(Raw data)
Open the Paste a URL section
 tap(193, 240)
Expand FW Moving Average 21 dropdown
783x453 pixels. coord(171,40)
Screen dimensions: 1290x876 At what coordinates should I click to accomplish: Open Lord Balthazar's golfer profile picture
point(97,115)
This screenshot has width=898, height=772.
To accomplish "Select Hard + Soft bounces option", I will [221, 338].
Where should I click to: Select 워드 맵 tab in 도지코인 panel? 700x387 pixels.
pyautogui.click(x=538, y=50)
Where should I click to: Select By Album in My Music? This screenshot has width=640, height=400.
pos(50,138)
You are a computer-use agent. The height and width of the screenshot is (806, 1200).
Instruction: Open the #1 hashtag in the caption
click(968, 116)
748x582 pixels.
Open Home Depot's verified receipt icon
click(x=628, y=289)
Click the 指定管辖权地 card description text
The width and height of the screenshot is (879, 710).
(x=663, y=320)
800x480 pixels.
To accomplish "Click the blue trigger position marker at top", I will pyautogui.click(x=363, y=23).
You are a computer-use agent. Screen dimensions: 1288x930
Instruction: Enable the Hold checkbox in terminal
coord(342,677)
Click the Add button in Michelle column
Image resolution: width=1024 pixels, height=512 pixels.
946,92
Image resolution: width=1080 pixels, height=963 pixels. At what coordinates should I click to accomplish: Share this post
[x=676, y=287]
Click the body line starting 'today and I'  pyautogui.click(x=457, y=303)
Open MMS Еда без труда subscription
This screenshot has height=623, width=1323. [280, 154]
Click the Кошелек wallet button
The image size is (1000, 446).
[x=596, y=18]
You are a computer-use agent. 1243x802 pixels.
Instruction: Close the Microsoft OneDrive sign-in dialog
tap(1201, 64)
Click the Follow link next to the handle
(End Raw data)
• **What is expected**:
The lines above that hold the word "agent" should be found and copied out.

• **Exercise response**:
You are a computer-use agent. The height and width of the screenshot is (806, 1200).
You are a computer-use agent. Screen dimensions: 1288x930
You are a computer-use agent. 1243x802 pixels.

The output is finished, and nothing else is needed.